What you should do :: In the lines below, swap "icon" for "symbol" and keep everything else the same, leaving out the pictures.

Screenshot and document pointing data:
+---+

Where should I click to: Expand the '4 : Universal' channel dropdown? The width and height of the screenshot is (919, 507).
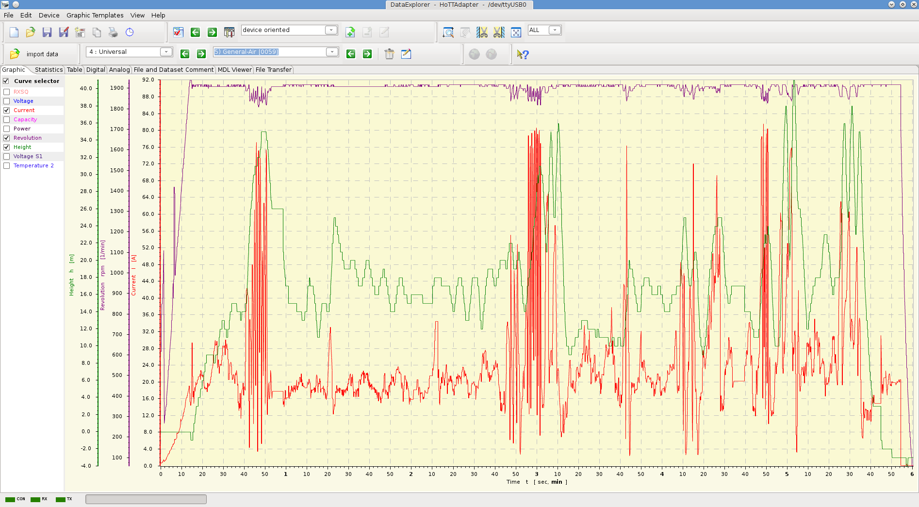(166, 52)
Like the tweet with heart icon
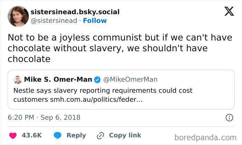 [x=13, y=135]
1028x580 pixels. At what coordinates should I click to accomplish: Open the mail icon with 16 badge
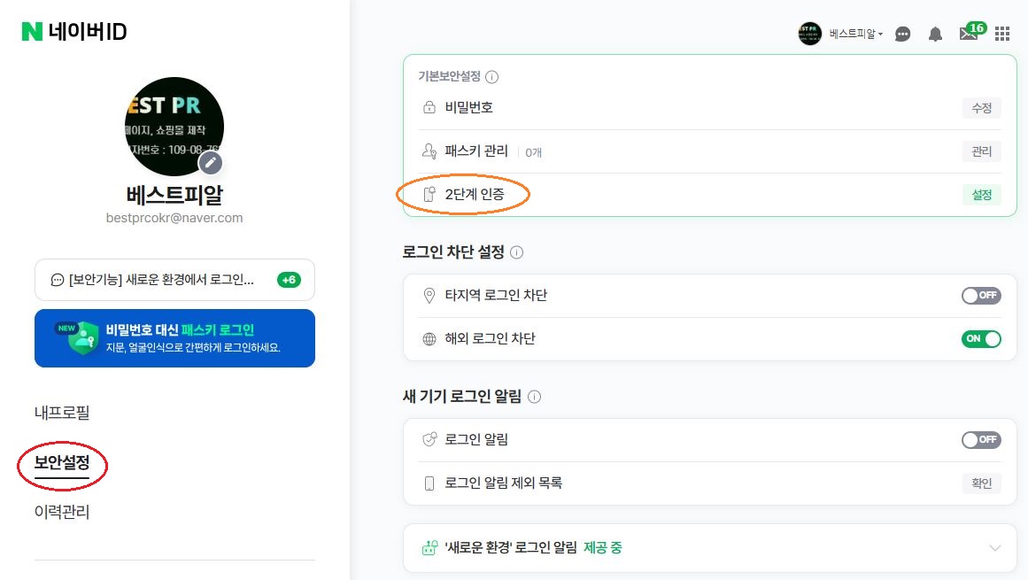tap(969, 34)
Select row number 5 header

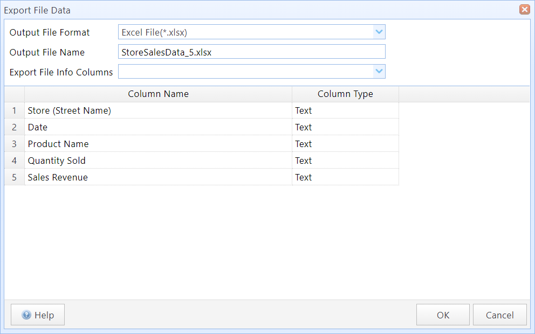pyautogui.click(x=15, y=177)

+---+

Task result ::
Where should I click to: Expand the '4 : Universal' channel dropdown? The width and height of the screenshot is (919, 507).
(166, 52)
Like the tweet with heart symbol
 [x=13, y=135]
1028x580 pixels. At what coordinates should I click to accomplish: Open the mail symbol with 16 badge
tap(969, 34)
Select row number 5 header

pyautogui.click(x=15, y=177)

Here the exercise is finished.